Your essay should touch on: - Parallelism: Why can attention process an entire sequence at once? - Path length: What is the maximum path length between two tokens, and why does it matter for gradient flow and long-range dependencies? - Expressiveness: How do multi-head attention + FFN combine to create a powerful function approximator? - The scaling hypothesis: Why does stacking more layers and using more data keep improving performance? - The compression connection: How does this relate to the Day 5 insight that attention = selective compression?

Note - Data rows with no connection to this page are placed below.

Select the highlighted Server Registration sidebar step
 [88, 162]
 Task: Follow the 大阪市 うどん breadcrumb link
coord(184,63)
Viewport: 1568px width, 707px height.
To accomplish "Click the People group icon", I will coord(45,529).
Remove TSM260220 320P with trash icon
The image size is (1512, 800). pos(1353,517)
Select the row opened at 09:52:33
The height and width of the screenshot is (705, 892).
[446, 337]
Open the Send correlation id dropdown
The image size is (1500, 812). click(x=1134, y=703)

This is not a literature review — it's a test of your understanding. Use your own words and reasoning.
Re-read your notes from Days 5 and 6 (information theory, compression = prediction). Then answer:
Focus on: - Section 3.1: Encoder and Decoder Stacks — compare with your diagram - Section 3.2: Attention — compare with your derivation - Section 3.3: Position-wise FFN — note the dimension choices - Section 3.5: Positional Encoding — compare with Day 13
Mark anything you understand now that you didn't when you first read it.
| Area | Confident | Shaky | Need to re-study |
|---|---|---|---|
| Bahdanau attention derivation | |||
| Scaled dot-product equation + scaling argument | |||
| Multi-head attention mechanics | |||
| Full transformer architecture (draw from memory) | |||
| Pre-LN vs Post-LN | |||
| Positional encoding (sinusoidal, RoPE, ALiBi) | |||
| Training recipe (warmup, label smoothing) | |||
| Why transformers > RNNs |
Rule: If any row is "Need to re-study," go back to that day before continuing to Day 17. Attention and transformers are the foundation for everything that follows — from GPT to vision transformers to VLAs.
This reflection day exists because understanding is compression. If you truly understand the transformer, you should be able to compress all of Days 10–15 into: (1) a single equation, (2) a single diagram, and (3) a single paragraph explaining why it works. If you can't compress it, you haven't understood it yet. That's what today tests.